In last Monday night’s episode of “The X-Files” — the third installment of the show’s revival after more than a decade off the air — Fox Mulder turns his habit of frustrated pencil tossing from the ceiling of his basement office to a poster on his bulletin board. Pencils gouge the now-iconic image of an unidentified flying object (UFO, if you will) flying above a remote patch of woods, with the text “I Want to Believe” emblazoned in white letters at the bottom of the photograph.
As Dana Scully enters the room, she laments his hostility towards the resilient picture. “What are you doing to my poster?” she asks. Originally purchased by Mulder at a D.C. head shop, the poster has been enshrined in his hermit headquarters since 1993. It became Scully’s over the years of her work on the X-Files — an admission of her growth over the course of the series. She began as a serious, scientific, and skeptical medical doctor ; now she is willing — if not entirely wanting — to believe. The poster is one of the show’s most integral symbols, one that has been destroyed and salvaged again and again.
The original image has a complicated history, complete with copyright infringements over “genuine” UFO photos taken in Europe that prompted a photo swap. Most intriguing, perhaps, is show runner Chris Carter’s inspiration for the piece: pop artist Ed Ruscha.
Long before everyone and their Pinterest-loving cousin started sharing “inspirational quotes” on top of whimsical photos, Ed Ruscha was juxtaposing image and text in new ways. This was a time when it was rare to see words inside of — instead of alongside — works of fine art. The only remaining prop poster that wasn’t stolen or destroyed was given by Gillian Anderson to the Smithsonian in 2008. Carter told the museum about the poster’s inception:
“The original graphic came from me saying, “Let’s get a picture of a spaceship and put — Ed Ruscha-like — ‘I want to believe.’” I love Ed Ruscha.
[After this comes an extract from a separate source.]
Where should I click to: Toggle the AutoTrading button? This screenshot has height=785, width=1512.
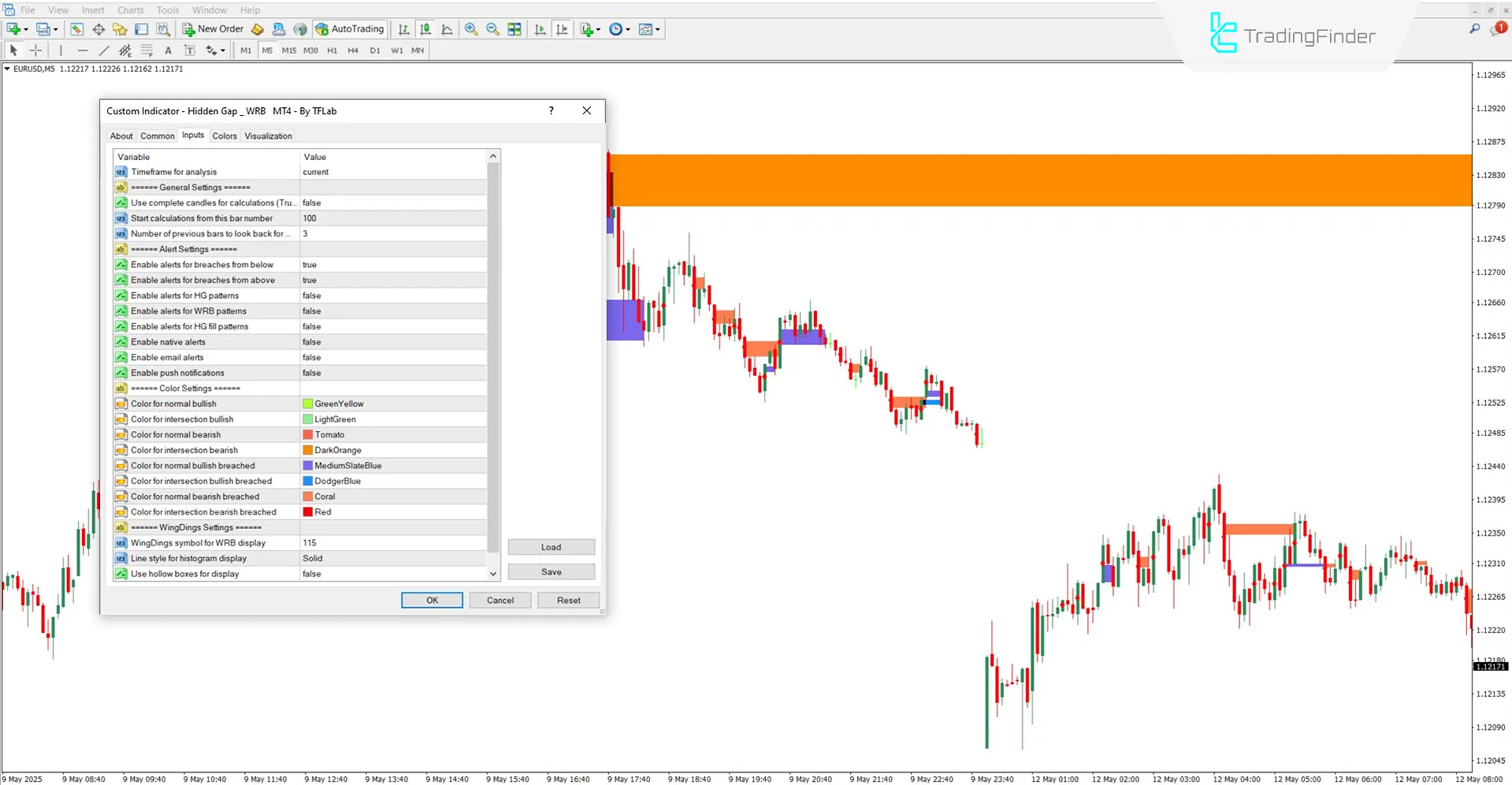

I love the way he puts text in his paintings.”
A Nebraskan born in 1937, Ruscha was a contemporary of Andy Warhol and Roy Lichtenstein. He had a background in graphic design, which is apparent in his works: Ruscha’s pieces often look less like the paintings they are and more like advertisements or magazine headlines. A piece titled “Baby Jet” from 1998 and contemporary with “The X-Files” shows how similar his work is to Carter’s poster:
Beyond the “I Want to Believe” poster, it seems Ruscha’s art may have influenced Carter’s entire show. Consider the piece “IF” from 1995, which came out only two years after “The X-Files” began to air.
Ruscha’s oeuvre is repetitive, and if he painted pieces like this earlier and Carter was familiar with his work, it wouldn’t be surprising if the pop artist’s eerie images helped Carter cultivate the spooky aesthetic “The X-Files” pioneered.
Conspiracy? If Mulder has taught us anything, the answer is always, “yes.”
As “The X-Files” begins a new chapter in its decades-long life, the “I Want to Believe” poster is a welcome sight. It is a testament to the power of symbolism, a constant across the series’ 200-something episodes and two movies, a proto-meme surging back into mainstream pop culture from its otherworldly origins in pop art.